* ROWS
---*---

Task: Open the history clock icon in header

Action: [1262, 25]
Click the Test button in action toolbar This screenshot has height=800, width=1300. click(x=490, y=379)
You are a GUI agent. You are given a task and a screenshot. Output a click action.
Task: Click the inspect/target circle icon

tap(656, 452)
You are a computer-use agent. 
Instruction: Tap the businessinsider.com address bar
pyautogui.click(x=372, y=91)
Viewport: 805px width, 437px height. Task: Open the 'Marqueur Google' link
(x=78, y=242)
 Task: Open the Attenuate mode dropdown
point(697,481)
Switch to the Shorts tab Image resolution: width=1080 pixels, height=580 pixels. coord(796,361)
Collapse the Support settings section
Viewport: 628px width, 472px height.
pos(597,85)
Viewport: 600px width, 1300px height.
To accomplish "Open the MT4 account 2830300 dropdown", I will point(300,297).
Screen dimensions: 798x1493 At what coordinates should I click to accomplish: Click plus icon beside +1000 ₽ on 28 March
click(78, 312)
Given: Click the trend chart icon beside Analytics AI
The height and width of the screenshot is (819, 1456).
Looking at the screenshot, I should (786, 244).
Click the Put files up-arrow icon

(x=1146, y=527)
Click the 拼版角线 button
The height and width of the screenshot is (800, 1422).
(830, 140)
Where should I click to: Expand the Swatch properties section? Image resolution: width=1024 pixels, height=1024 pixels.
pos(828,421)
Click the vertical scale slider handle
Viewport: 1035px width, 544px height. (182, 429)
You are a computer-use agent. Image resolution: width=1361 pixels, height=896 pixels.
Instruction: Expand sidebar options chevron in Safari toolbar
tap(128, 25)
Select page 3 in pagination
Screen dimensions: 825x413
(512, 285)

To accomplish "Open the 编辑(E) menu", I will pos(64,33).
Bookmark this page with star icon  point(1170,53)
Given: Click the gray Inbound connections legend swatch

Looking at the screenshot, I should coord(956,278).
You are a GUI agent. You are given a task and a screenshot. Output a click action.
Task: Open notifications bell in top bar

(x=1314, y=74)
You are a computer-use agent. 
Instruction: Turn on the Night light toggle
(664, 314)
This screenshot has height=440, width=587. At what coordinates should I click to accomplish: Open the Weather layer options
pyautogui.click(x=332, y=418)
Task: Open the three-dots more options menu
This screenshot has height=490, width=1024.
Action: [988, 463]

---*---

* TASK DIRECTIONS
Output each line of the listing above as a numbered list, leaving out the blank lines.

* PROBLEM SOLUTION
1. Task: Open the history clock icon in header
2. Action: [1262, 25]
3. Click the Test button in action toolbar This screenshot has height=800, width=1300. click(x=490, y=379)
4. You are a GUI agent. You are given a task and a screenshot. Output a click action.
5. Task: Click the inspect/target circle icon
6. tap(656, 452)
7. You are a computer-use agent. 
8. Instruction: Tap the businessinsider.com address bar
9. pyautogui.click(x=372, y=91)
10. Viewport: 805px width, 437px height. Task: Open the 'Marqueur Google' link
11. (x=78, y=242)
12.  Task: Open the Attenuate mode dropdown
13. point(697,481)
14. Switch to the Shorts tab Image resolution: width=1080 pixels, height=580 pixels. coord(796,361)
15. Collapse the Support settings section
16. Viewport: 628px width, 472px height.
17. pos(597,85)
18. Viewport: 600px width, 1300px height.
19. To accomplish "Open the MT4 account 2830300 dropdown", I will point(300,297).
20. Screen dimensions: 798x1493 At what coordinates should I click to accomplish: Click plus icon beside +1000 ₽ on 28 March
21. click(78, 312)
22. Given: Click the trend chart icon beside Analytics AI
23. The height and width of the screenshot is (819, 1456).
24. Looking at the screenshot, I should (786, 244).
25. Click the Put files up-arrow icon
26. (x=1146, y=527)
27. Click the 拼版角线 button
28. The height and width of the screenshot is (800, 1422).
29. (830, 140)
30. Where should I click to: Expand the Swatch properties section? Image resolution: width=1024 pixels, height=1024 pixels.
31. pos(828,421)
32. Click the vertical scale slider handle
33. Viewport: 1035px width, 544px height. (182, 429)
34. You are a computer-use agent. Image resolution: width=1361 pixels, height=896 pixels.
35. Instruction: Expand sidebar options chevron in Safari toolbar
36. tap(128, 25)
37. Select page 3 in pagination
38. Screen dimensions: 825x413
39. (512, 285)
40. To accomplish "Open the 编辑(E) menu", I will pos(64,33).
41. Bookmark this page with star icon  point(1170,53)
42. Given: Click the gray Inbound connections legend swatch
43. Looking at the screenshot, I should coord(956,278).
44. You are a GUI agent. You are given a task and a screenshot. Output a click action.
45. Task: Open notifications bell in top bar
46. (x=1314, y=74)
47. You are a computer-use agent. 
48. Instruction: Turn on the Night light toggle
49. (664, 314)
50. This screenshot has height=440, width=587. At what coordinates should I click to accomplish: Open the Weather layer options
51. pyautogui.click(x=332, y=418)
52. Task: Open the three-dots more options menu
53. This screenshot has height=490, width=1024.
54. Action: [988, 463]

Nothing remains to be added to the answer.